Hetfield's still my hero.
It all comes down to how long Guitar Hero: Metallica lasts in use, and that's a tricky question. Let's start with a well-known fact: 39 out of the 49 songs in this game have been made available as imported content in Warriors of Rock, which renders 80% of the game useless. Also, the DLC in Guitar Hero: Metallica is limited to the Death Magnetic album (hence just one song on the main tracklist). However, Warriors of Rock lacks the fan service. Beating certain songs unlocks Metallifacts, extremely fun trivia on those particular songs, scrolling on the screen while the animated band plays the song. There are also some rare video clips, including an EXTREMELY cool video in which King Diamond performs the "Mercyful Fate" medley live, together with Metallica, and interesting "making of" videos. The Career Mode might come to an end fast, especially since you don't need to beat nearly every song in the game to make it to the end, but the game does not lack content assuming you're a Metallica fan. Browsing through all of the content doesn't take too long, either, but if you're a Metallica fan, a true one, you'll probably do it a few times, and you're certainly going to be happy to own this game. The Trophies are not that good; they mostly range from online multiplayer challenges to band challenges which you cannot complete without having all of the instruments, and preferrably capable players for them as well. Personally, I stand at 66(,6?!)%, and I'm probably not going to get further since I have no more interest to play the game, nor is there any sense in it since I have Warriors of Rock.

Guitar Hero: Metallica was a great game when it came out, but its value as a lasting experience is only seen by the most relentless die-hard fans of the band. It's a novelty, a game every metal fan out there should own, just like Brütal Legend, to which the game is actually a quite good counterpart since it didn't have any Metallica in it. The hardware problems, the faulty mechanics and the seasonal nature of the game are just too much to handle nowadays, when there's a game like Warriors of Rock available for those still interested in Guitar Hero.

SOUND : 9.7


GameRankings: 87.00% (PS2), 85.89% (PS3), 84.42% (Wii), 84.94% (X360)

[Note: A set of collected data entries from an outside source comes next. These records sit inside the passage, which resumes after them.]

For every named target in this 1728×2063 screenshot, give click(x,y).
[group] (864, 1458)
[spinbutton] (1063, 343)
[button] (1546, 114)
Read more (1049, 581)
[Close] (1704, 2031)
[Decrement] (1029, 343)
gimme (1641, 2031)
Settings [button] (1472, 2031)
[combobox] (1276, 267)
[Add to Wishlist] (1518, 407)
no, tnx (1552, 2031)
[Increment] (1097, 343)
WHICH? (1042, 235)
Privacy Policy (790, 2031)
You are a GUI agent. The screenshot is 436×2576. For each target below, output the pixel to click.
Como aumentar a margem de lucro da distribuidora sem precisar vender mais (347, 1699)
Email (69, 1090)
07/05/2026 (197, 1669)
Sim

Metallica drummer Lars Ulrich originally envisioned this game, as inspired by his and James Hetfield's children, who were big fans of Guitar Hero and learned about many of Lars' favourite bands thanks to the game.

A cover version of "Ace of Spades", recorded by WaveGroup Sound, was included in the first Guitar Hero game.

"One" was included in Guitar Hero III: Legends of Rock. The Guitar Hero: Metallica version is slightly altered, and easier to complete.

The original tracklist was to include Slayer's "Angel of Death" and Mercyful Fate's "Curse of the Pharaohs", but they had to be pulled out in late stages of production due to their lyrical content, and replaced with "War Ensemble" and "Evil" from the same bands.

The band were eager to have songs from UFO and The Misfits in the game, but Neversoft was denied rights to use their songs, so they used songs by Michael Schenker Group and Samhain instead - bands that were founded by former members of UFO and The Misfits.

Motörhead and Mercyful Fate re-recorded the songs "Ace of Spades" and "Evil" because the original master tapes were not found to be used in the game's production.